Entries taken from a collection:
"""
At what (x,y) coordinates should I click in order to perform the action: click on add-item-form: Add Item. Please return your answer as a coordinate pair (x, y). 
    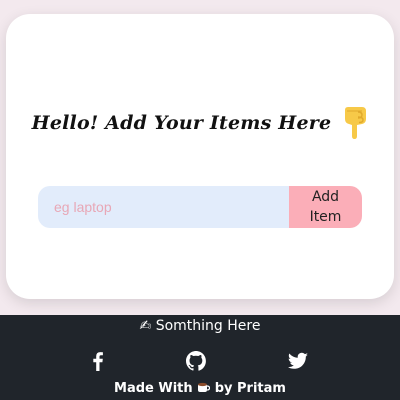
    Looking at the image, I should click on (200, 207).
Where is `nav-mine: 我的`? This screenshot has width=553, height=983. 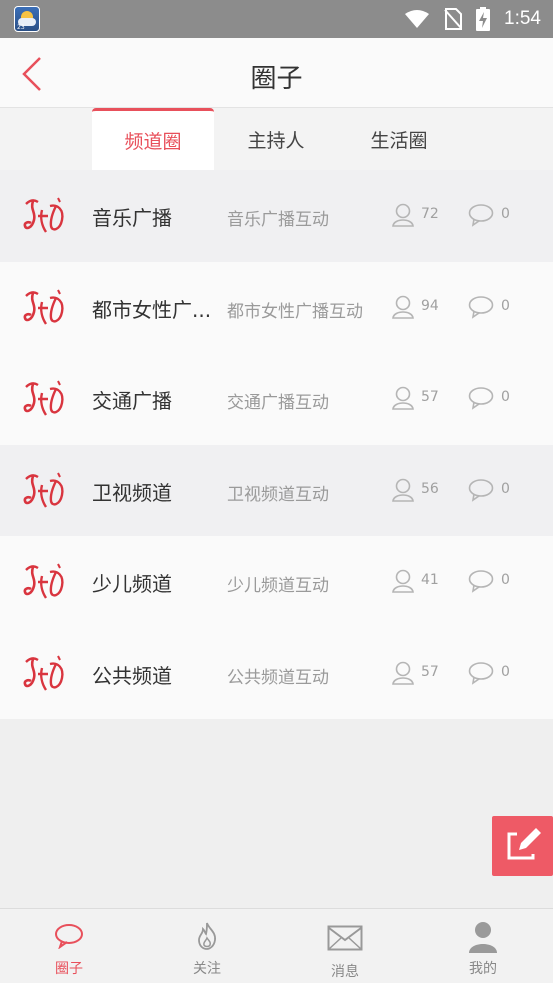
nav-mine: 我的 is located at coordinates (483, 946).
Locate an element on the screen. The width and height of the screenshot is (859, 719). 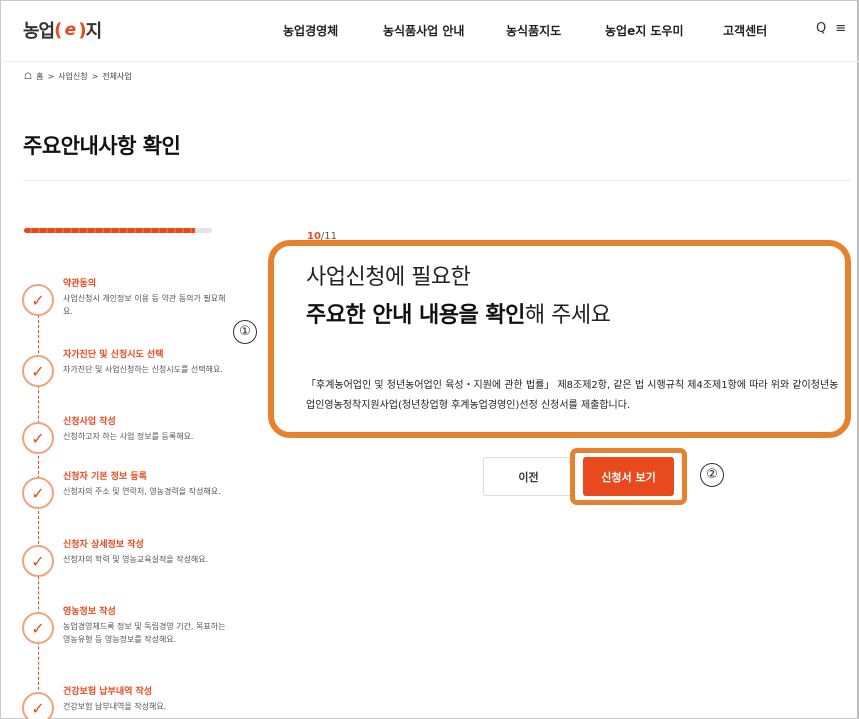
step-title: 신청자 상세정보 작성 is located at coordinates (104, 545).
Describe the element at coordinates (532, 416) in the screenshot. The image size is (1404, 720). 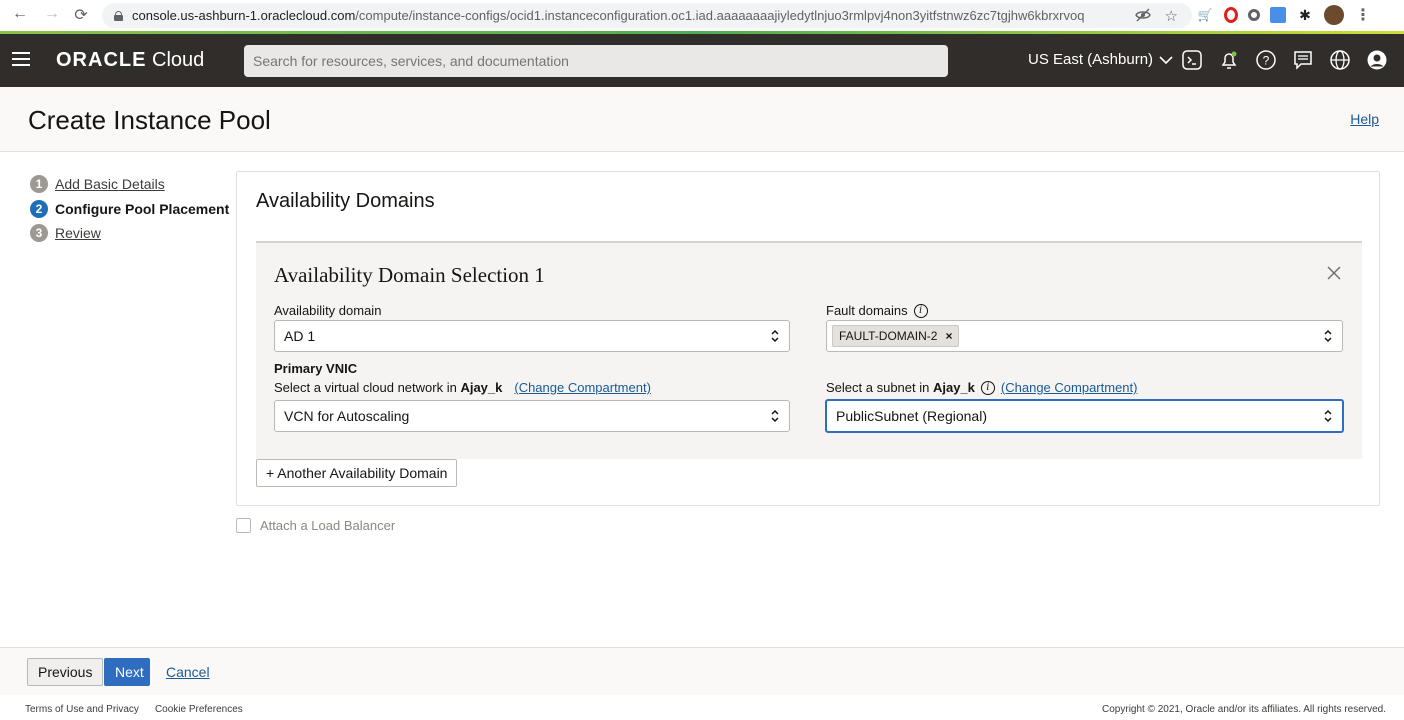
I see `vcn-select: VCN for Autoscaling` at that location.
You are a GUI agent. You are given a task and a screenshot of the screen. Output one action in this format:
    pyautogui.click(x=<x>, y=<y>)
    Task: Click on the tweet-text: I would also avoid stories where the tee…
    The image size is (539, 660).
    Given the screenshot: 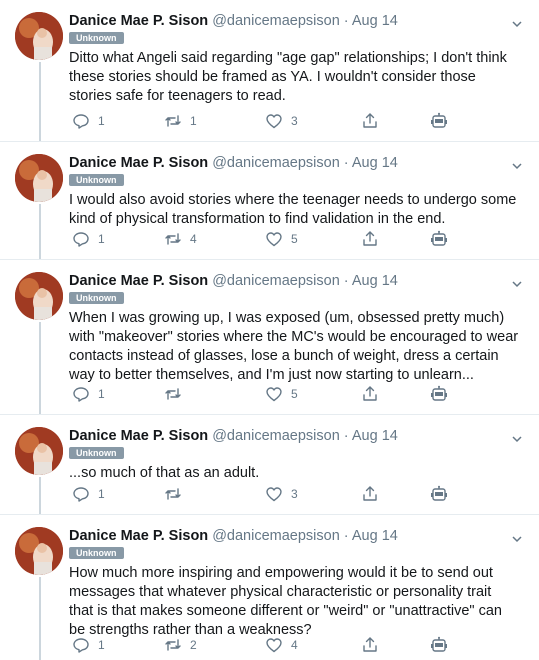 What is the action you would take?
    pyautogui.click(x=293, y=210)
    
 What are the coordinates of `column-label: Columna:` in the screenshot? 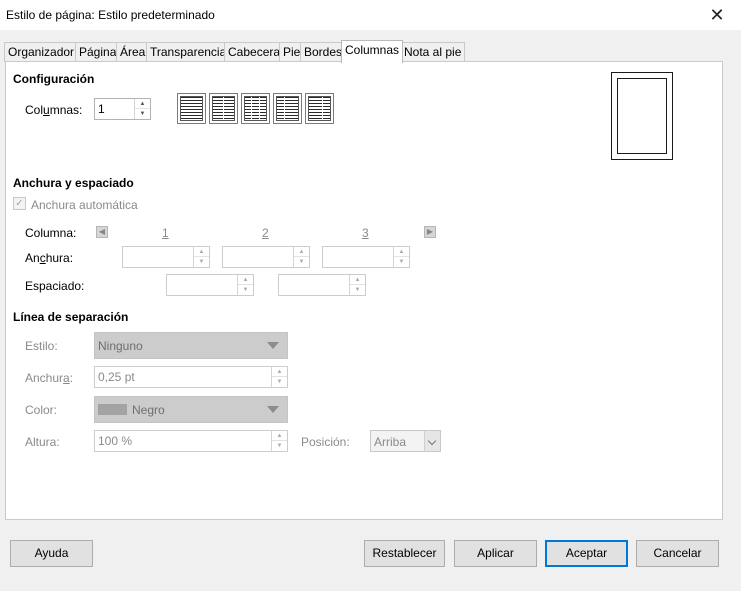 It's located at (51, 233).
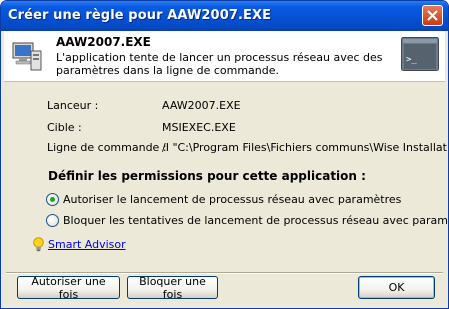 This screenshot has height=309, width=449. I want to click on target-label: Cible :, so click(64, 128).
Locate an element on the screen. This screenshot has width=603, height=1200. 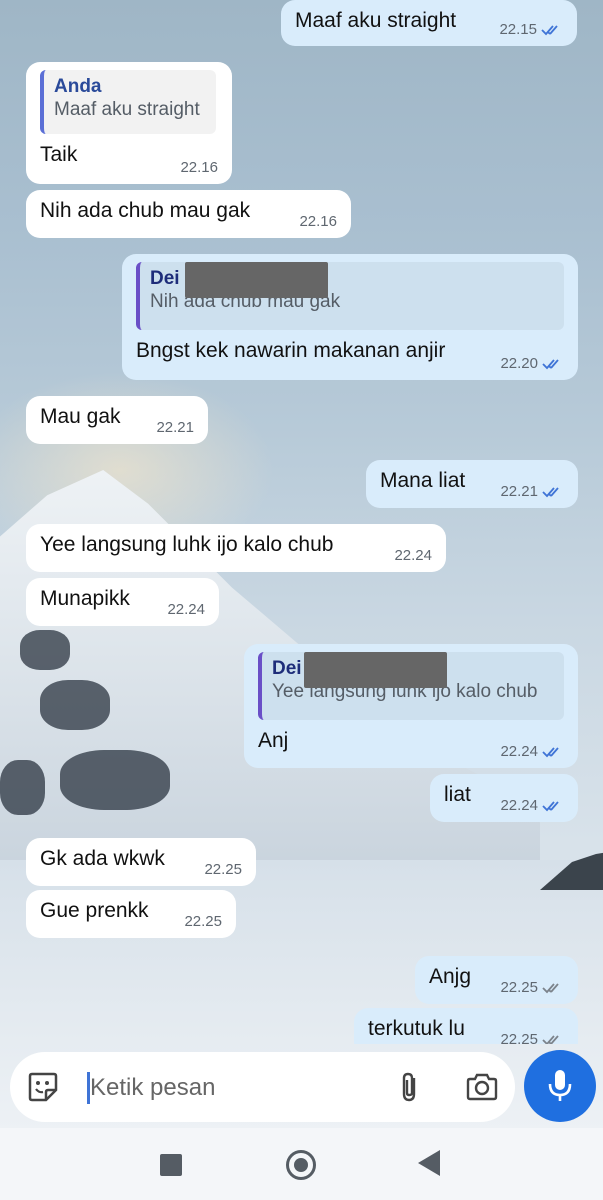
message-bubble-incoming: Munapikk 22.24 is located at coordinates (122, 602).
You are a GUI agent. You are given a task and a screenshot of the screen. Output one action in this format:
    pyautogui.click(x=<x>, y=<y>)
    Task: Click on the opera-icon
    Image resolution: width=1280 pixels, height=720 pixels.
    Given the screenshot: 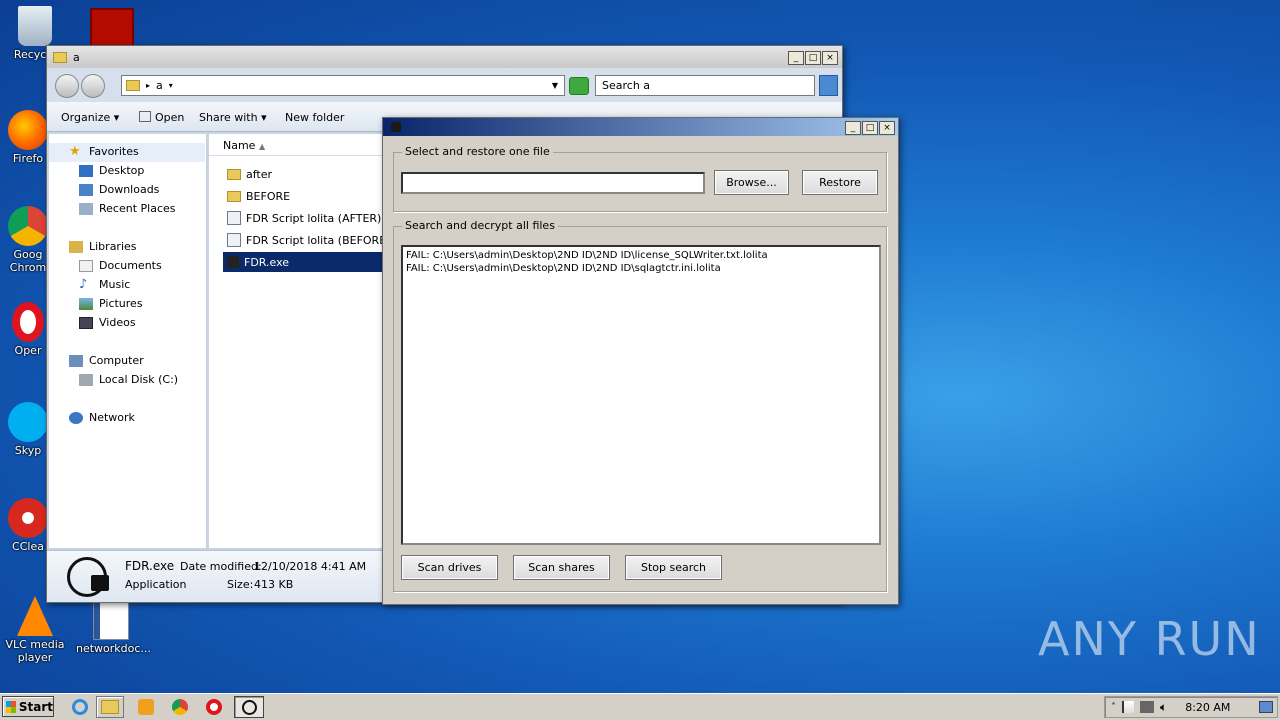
"""
Problem details:
Rewrite the records from the line containing "Locate an element on the screen. The" through the line containing "at that location.", inclusive, so that "screenshot" becomes "screen capture" and nothing else changes. Leave the pictures out of your answer.

Solution to this exercise:
Locate an element on the screen. The width and height of the screen capture is (859, 719). 
step-title: 신청자 상세정보 작성 is located at coordinates (104, 545).
Describe the element at coordinates (532, 416) in the screen capture. The image size is (1404, 720). 
I see `vcn-select: VCN for Autoscaling` at that location.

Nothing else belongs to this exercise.